▶ **Dataset**
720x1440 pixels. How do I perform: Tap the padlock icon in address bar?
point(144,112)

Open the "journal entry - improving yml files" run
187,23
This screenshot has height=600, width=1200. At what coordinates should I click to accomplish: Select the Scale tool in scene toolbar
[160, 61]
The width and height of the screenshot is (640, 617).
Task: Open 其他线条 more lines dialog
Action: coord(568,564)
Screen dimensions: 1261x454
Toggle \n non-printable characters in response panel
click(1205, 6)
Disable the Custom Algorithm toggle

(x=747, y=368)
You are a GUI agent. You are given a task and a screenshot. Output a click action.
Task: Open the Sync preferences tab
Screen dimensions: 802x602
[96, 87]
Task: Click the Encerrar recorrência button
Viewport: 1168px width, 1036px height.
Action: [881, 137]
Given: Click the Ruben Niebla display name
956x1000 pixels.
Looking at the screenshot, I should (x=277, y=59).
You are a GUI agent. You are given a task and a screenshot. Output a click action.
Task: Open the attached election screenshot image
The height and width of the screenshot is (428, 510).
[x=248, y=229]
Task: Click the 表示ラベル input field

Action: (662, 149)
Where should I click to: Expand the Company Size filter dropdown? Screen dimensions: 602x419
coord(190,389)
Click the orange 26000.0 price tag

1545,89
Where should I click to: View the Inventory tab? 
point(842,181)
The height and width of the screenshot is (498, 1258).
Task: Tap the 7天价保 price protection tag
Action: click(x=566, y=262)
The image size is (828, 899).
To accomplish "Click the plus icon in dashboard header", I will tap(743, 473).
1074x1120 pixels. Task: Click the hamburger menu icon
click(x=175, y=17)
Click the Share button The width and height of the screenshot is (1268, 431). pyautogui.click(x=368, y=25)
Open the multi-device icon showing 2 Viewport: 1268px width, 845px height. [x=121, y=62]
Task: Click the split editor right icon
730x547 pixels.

▶ **Exercise prompt**
Write out, word for word, every line from the one containing "The image size is (828, 899)." through the last line of the records above.

▶ **Reply to the exercise**
The image size is (828, 899).
To accomplish "Click the plus icon in dashboard header", I will tap(743, 473).
1074x1120 pixels. Task: Click the hamburger menu icon
click(x=175, y=17)
Click the Share button The width and height of the screenshot is (1268, 431). pyautogui.click(x=368, y=25)
Open the multi-device icon showing 2 Viewport: 1268px width, 845px height. [x=121, y=62]
Task: Click the split editor right icon
730x547 pixels.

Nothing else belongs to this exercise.